Experience: A Bigger Picture
Years ago, I was facilitating a group with people from business, non-profits, city/county government, universities, and local citizens. They were at loggerheads about how and even whether to move ahead with a large housing development. For months, they discussed plans, criteria, and new technologies that could allow the project to move ahead. However, it still was not enough. At the point of impasse, the head of the environmental group called a meeting of the various leaders from each interested group. She explained that we needed, a “bigger view” to solve the problem or we were going to get nowhere.
At the time, I was working at the State of Wisconsin Department of Natural Resources. The agency was a world leader in natural resource management and was at the cutting edge of how to deal with very complex challenges. In the 1990s, the agency published a way of seeing the big picture called “Integrated Ecosystem Management” or IEM for short. IEM helped to draw a new map that included ALL of the natural resource factors, including ecological, social/economic, and institutional/legal. The project group decided that using this larger view was worth a try.

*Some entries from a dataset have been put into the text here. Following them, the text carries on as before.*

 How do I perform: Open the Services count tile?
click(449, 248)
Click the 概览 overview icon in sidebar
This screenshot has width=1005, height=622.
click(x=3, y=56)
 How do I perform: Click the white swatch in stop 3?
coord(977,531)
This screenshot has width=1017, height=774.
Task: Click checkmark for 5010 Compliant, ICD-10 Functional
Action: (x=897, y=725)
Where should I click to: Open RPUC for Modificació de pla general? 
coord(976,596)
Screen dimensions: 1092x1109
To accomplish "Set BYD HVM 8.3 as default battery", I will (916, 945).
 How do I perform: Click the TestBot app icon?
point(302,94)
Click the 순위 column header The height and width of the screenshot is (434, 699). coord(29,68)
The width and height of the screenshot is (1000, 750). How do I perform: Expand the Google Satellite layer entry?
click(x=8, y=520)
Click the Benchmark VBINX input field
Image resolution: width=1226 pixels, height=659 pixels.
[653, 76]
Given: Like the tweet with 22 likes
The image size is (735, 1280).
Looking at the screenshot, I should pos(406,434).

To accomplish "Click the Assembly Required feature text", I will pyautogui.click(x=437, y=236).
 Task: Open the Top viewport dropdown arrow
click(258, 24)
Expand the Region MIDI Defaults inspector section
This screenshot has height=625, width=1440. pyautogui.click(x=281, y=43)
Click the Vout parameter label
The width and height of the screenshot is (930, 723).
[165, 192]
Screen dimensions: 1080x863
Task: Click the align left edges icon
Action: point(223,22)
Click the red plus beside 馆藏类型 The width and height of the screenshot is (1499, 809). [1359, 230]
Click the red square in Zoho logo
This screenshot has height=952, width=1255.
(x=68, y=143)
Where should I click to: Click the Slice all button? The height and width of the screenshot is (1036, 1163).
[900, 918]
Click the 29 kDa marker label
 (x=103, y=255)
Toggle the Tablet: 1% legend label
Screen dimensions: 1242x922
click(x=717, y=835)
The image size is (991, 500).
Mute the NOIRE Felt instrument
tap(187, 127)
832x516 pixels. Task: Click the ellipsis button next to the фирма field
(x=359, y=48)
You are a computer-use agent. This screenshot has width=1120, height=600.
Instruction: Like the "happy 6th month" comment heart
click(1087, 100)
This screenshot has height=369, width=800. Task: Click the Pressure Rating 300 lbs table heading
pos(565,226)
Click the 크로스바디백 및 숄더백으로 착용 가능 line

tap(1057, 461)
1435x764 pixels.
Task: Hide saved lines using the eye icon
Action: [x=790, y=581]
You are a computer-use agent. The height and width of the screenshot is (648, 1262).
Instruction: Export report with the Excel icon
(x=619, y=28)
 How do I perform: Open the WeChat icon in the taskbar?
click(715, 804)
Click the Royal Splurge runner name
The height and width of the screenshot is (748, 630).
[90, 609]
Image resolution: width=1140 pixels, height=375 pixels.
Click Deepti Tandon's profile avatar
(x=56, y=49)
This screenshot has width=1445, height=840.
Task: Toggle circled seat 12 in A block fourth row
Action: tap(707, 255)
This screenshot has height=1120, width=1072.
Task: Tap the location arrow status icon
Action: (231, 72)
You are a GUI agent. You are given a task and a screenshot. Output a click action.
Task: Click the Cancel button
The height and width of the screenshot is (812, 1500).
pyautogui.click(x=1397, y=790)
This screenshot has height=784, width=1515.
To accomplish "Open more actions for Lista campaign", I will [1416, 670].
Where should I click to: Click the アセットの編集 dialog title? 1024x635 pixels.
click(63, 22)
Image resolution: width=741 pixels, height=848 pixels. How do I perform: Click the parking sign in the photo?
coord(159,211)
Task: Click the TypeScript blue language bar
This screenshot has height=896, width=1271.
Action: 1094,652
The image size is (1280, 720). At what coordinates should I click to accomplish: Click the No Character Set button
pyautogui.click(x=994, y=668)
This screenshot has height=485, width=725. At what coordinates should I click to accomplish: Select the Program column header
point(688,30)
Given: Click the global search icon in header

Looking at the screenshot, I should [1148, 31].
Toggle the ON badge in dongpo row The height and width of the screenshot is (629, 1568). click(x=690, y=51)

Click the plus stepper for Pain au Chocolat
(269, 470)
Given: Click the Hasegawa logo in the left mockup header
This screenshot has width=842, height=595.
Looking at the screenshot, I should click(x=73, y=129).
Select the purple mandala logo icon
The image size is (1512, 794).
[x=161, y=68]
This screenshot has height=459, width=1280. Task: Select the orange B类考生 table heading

In the coming weeks, the parties united in trying to name then satisfy conditions in all three spheres. What ended up happening was remarkable: the project began to satisfy each group, trust started to form, friendships were created, and leaders in the City and County got bragging rights. Because we saw a bigger picture, we found a way through the impasse.
Relevance: Boundary Conditions
Complex challenges are very messy at the ground level. They are often met with back and forth fighting, right-wrong thinking, blaming, and worse. Drawing the boundary around a challenge to “include” each need and perspective allows what looks messy and intractable to become more of a wellhead of possibility. In the science of complexity, they call this a “surface.” Surfaces create boundaries around the system you are bringing into the frame of reference. You can think of this like choosing the altitude you fly. 5,000 feet will look different than 50,000 feet! The altitude determines what you can see and even reference in the system you are working with.
Practice: Map Your Altitude
When starting a project or any complex challenge, try out these steps:
- LISTEN FIRST: Take time to really listen to the needs and priorities of ALL of the people at the table.
- MAP IT: Draw a new map of the system that takes into account ALL of these needs and priorities. This can be valuable for ALL the parties to do together with large pieces of paper and icons/pictures. Have a good time with this.
- UP or DOWN: Play with elevating the view of the system by moving it a step or two higher to include or take out various parts of the system. For instance, what would happen if you include exercise initiatives in a transport plan? What about all wellness aspects?
- SOLVE IT: Experiment with solutions that meet multiple needs using your new “map” and altitude. Don’t get stuck creating the perfect solution. Keep iterating and seeing how to solve the challenges from this new vantage point. Now you have a BIGGER PICTURE.